DALLAS — A robot that can paint nails is making its retail debut at a few Target stores in Dallas-Fort Worth.
Clockwork doesn’t do a full manicure, but it provides a change of color in less than 10 minutes for $10.
Clockwork founder and CEO Renuka Apte said the concept is for people like herself who want to look a certain way, and feel confident when they do, “but can’t prioritize beauty time.”
Apte said she won’t replace specialized beauty services for people who have the hour it takes to get a manicure and the money to spend. “We’re catering to women, one after another, who have told us this shouldn’t be as much of a commitment.”

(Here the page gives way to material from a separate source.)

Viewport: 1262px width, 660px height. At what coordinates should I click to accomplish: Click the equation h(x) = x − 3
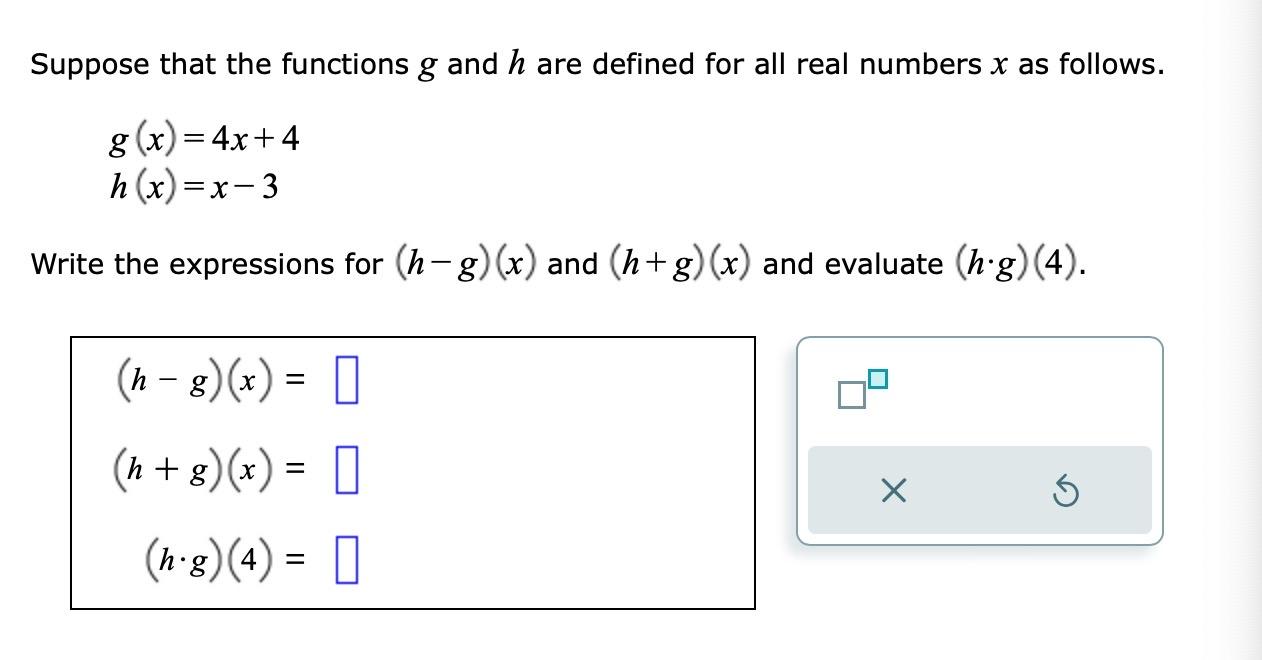pos(192,186)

There was a void between a multistep manicure treatment and DIY at home, she said. “There was no quick service. I had wished I could put my hands in something and they’d come out done.”
Target is testing Clockwork robot manicurists at six U.S. stores with an $8 introductory offer. Appointments can be made online with the robots installed locally at the Medallion Center Target in Dallas on East Northwest Highway and two more in Fort Worth.

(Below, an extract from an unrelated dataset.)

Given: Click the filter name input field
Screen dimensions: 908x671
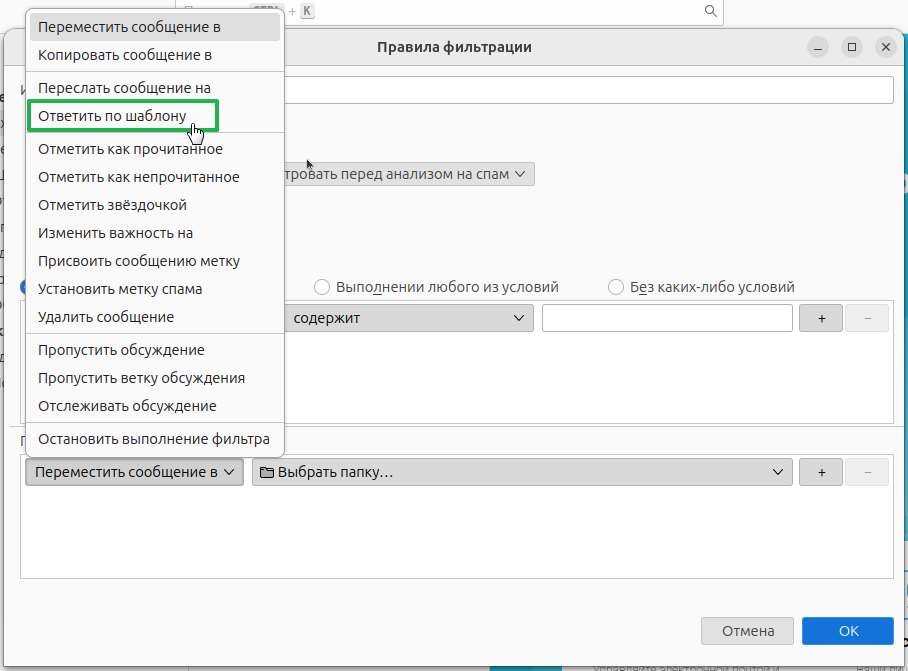Looking at the screenshot, I should (x=588, y=90).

Three more Target stores in California and Minnesota have installed the robots.
The machine uses regular nail polish that’s free of DBP, formaldehyde and other chemicals.
It doesn’t cut or shape nails, but nail files and polish remover are available. Clockwork is shaped like a box, but it’s a robot in the mechanical sense.

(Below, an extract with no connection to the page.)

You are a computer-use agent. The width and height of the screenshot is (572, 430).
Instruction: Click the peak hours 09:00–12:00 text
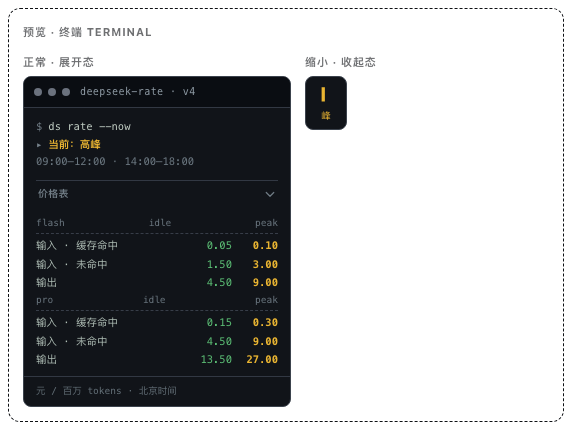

Nail painting is one labor intensive procedure that most would have believed was safe against competition from automation. But Clockwork’s artificial intelligence and 3D technology quickly figures out the size of each nail and the right amount of polish to use. Technology advances in cameras, which allow robots to see better, make Clockwork possible, Apte said.
Fingers slide into a strapped spot, one at a time for painting. The polish is applied on the outside edges of the nail and follows the shape until the nail is filled in, much like a person might color in a circle.
Safety was the No. 1 concern in developing the machine, Apte said. Surgical robots are used by physicians with extensive training, “but this had to be safe enough for you to walk in off the street and use it.”
The robot was built so that people could see their nails being painted, adding a layer of confidence. The polish cartridge tip is soft tip and the robot itself is purposely “weak and not able to do damage,” Apte said.
Clockwork has been in the market as a pop-up and in offices since last summer, but the Target partnership is the first with a big retailer. The robots are assembled in the U.S. There’s one more in Rockefeller Center in Manhattan that’s a corporate amenity offered by real estate company Tishman Speyer.
Apte started the company in San Francisco almost four years ago after more than 10 years of experience working at Dropbox, WibiData, Citrix Systems and Nvidia. She’s a computer science engineer with a master’s degree from Georgia Tech and specialized in distributed systems and machine learning.
Her co-founder, Aaron Feldstein, was a longtime colleague in previous jobs. The company has received $8.5 million in funding from Initialized Capital and has several angel investors including Julie Bornstein, former executive at both Stitch Fix and Sephora, and Max Mullen, co-founder of Instacart.
Clockwork has plans to expand in 2023 after learning from the seven robots in locations now, Apte said. So far, customers are supportive.
At Target, Clockwork is located in the makeup department and is open 11 a.m. to 7 p.m. every day except Tuesdays, when the machines are recalibrated. An attendant is always on duty.
Wednesday it was Nevaeh Aguirre, 19, of Dallas, who said she’s had a full appointment book since Clockwork opened at Medallion Target a month ago. “I already have regular customers,” she said, adding that clients are booked every 20 minutes.
Clockwork doesn’t accommodate small children younger than 13 partly because the customer has to sit still, but mostly because of privacy laws. The robot’s cameras take photos of hands that are anonymously stored in the artificial intelligence software. Aguirre has a folding child’s chair to use to apply polish the old-fashioned way on kiddos waiting for Clockwork to finish Mom.
“I love how fast and easy it is,” said Sara Carruth of Dallas, who was about to leave with honey-colored nails after her second visit at Clockwork. “I don’t have time to go to a salon and this is a great option.”
Casandra Martinez, 28, of Dallas, said she didn’t have an appointment but was going to be back. “I do my nails at home now because I don’t have the time and don’t want to pay $50, but I would pay $10 for this.”
Counting on getting done on time was a plus for Arundel Hunter, 43, of Dallas. She said she bought a three-pack offer the first time and was back for her second manicure. “I’m a mom and I have to be able to pick up my kids at 3 p.m.”
Martinez said she’s open to new technology.
“The worst that could happen is that it paints outside the nail,” she said.
Target wants to be a destination for beauty shoppers. The retailer carved out space in about 100 stores for Ulta Beauty last year and said in February that it plans 250 more in 2022 with a goal of 800 in a few years.